━━━━━ Data provided ━━━━━

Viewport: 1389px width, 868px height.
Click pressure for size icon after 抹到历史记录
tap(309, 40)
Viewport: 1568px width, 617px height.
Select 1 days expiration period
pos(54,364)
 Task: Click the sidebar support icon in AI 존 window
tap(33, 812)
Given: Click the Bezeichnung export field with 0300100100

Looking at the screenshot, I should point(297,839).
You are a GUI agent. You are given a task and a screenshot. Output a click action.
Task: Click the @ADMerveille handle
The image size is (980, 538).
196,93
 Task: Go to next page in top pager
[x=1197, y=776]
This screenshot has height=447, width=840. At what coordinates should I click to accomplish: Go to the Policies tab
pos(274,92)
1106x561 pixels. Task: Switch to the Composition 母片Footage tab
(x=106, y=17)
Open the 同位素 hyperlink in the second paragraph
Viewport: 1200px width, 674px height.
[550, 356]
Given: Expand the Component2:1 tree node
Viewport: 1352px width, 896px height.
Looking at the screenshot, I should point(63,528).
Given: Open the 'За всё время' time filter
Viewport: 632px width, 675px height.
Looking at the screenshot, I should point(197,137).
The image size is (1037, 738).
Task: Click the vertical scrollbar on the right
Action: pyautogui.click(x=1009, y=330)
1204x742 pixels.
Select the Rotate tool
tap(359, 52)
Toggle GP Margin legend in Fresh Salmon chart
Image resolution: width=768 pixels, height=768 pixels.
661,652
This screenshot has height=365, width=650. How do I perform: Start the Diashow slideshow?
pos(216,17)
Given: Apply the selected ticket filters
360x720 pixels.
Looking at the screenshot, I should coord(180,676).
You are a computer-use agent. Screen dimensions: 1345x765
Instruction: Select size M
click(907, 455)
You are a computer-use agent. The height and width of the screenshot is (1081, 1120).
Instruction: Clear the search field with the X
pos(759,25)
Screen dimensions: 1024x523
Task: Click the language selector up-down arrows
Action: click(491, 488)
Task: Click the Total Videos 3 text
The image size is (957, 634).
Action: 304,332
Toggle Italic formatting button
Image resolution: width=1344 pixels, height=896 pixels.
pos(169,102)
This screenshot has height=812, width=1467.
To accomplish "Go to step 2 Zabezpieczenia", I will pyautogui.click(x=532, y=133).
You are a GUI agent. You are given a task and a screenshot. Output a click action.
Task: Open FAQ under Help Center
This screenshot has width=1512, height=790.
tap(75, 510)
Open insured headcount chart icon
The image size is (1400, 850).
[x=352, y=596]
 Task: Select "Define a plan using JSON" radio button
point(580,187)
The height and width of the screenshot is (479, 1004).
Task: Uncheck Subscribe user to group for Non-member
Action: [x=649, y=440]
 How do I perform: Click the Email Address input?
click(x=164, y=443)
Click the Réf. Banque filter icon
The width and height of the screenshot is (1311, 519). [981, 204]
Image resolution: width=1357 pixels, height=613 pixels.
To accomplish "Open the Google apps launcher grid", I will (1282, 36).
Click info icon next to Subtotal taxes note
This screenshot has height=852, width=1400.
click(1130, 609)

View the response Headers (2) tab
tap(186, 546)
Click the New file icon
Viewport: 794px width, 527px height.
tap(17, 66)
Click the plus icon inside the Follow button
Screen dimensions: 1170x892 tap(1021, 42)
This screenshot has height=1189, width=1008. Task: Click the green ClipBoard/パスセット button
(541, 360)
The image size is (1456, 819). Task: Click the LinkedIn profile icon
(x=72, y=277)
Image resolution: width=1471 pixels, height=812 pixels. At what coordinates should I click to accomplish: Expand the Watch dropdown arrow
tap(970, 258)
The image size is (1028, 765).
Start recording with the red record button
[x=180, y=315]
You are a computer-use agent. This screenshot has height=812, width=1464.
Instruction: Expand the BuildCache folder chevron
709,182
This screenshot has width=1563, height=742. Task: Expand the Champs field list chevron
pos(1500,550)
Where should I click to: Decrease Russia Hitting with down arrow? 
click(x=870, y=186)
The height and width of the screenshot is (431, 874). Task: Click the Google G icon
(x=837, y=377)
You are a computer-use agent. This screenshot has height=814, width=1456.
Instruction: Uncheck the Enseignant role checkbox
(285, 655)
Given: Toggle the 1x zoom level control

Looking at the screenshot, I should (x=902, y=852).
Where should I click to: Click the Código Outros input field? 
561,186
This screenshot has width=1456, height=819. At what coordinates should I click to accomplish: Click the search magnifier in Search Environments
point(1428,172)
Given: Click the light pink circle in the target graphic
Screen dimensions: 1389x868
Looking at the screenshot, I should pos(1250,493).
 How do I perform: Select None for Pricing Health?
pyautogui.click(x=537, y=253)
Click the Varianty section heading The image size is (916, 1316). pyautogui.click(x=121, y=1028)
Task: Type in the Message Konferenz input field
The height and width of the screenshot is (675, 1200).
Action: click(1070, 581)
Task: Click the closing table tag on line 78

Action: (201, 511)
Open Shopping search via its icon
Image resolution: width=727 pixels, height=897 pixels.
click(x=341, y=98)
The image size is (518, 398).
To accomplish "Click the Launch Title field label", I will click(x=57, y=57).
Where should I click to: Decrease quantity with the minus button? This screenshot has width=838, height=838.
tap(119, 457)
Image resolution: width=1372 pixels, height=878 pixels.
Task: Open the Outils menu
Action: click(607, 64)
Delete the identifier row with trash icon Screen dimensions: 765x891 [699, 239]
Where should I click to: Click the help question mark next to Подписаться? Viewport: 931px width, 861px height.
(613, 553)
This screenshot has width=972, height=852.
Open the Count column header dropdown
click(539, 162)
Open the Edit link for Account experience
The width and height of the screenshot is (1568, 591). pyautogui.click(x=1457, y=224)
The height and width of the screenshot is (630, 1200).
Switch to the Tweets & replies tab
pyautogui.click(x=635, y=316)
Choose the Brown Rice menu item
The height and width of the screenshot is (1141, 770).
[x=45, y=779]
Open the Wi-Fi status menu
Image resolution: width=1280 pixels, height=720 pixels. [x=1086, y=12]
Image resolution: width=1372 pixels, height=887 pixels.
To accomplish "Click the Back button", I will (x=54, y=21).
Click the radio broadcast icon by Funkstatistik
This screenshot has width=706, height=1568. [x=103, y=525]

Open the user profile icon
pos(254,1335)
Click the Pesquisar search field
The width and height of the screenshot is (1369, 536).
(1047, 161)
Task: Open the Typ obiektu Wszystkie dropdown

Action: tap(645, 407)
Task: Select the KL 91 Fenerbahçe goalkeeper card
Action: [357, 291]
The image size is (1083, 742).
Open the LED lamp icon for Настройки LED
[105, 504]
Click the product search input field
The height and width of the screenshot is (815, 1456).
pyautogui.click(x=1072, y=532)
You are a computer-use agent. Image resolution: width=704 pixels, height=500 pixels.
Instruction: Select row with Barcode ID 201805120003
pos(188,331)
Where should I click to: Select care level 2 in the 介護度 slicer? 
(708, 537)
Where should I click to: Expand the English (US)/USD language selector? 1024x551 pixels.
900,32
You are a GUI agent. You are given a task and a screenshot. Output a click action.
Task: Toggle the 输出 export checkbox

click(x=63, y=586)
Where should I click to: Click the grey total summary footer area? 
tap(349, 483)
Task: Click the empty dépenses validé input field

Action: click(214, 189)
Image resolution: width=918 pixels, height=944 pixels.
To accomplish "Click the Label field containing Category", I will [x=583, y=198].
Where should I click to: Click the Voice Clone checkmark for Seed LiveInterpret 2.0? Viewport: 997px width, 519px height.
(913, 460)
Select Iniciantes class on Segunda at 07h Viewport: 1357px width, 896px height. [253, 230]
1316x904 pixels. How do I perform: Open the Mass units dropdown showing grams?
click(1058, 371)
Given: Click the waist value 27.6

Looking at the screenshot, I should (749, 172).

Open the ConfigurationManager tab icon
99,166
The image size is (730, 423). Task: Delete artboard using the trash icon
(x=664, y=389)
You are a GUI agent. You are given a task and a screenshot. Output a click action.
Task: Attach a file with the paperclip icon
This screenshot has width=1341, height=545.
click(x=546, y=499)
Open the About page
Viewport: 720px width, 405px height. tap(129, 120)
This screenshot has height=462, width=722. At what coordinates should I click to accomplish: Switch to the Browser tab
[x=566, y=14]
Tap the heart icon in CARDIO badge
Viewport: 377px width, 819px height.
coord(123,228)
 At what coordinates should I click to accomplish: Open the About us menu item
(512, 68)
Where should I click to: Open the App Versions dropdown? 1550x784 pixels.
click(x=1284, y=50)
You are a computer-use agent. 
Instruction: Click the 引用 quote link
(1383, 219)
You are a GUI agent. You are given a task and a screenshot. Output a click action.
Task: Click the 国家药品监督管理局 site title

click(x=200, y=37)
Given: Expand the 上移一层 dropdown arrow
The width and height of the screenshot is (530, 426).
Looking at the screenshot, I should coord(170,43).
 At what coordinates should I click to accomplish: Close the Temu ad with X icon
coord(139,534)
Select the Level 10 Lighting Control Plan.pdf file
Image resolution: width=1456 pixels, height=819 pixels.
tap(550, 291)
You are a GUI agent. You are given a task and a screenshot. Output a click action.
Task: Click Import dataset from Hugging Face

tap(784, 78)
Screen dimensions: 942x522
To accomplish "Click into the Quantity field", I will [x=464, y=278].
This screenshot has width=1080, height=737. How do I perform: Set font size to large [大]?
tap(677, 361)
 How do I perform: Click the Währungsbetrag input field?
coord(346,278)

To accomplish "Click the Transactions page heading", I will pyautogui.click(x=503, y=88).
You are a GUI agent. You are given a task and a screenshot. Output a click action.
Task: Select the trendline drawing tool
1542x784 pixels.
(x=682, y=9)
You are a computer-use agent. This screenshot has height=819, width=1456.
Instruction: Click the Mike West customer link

━━━━━

Task instructions:
Render the records from the line containing "1106x561 pixels. Task: Switch" through the line containing "Looking at the screenshot, I should point(63,528).", inclusive, as a Markdown table with the columns Row and Line. Number each line in Row, and leave out any blank lines.

Output of the exercise:
| Row | Line |
|---|---|
| 1 | 1106x561 pixels. Task: Switch to the Composition 母片Footage tab |
| 2 | (x=106, y=17) |
| 3 | Open the 同位素 hyperlink in the second paragraph |
| 4 | Viewport: 1200px width, 674px height. |
| 5 | [550, 356] |
| 6 | Given: Expand the Component2:1 tree node |
| 7 | Viewport: 1352px width, 896px height. |
| 8 | Looking at the screenshot, I should point(63,528). |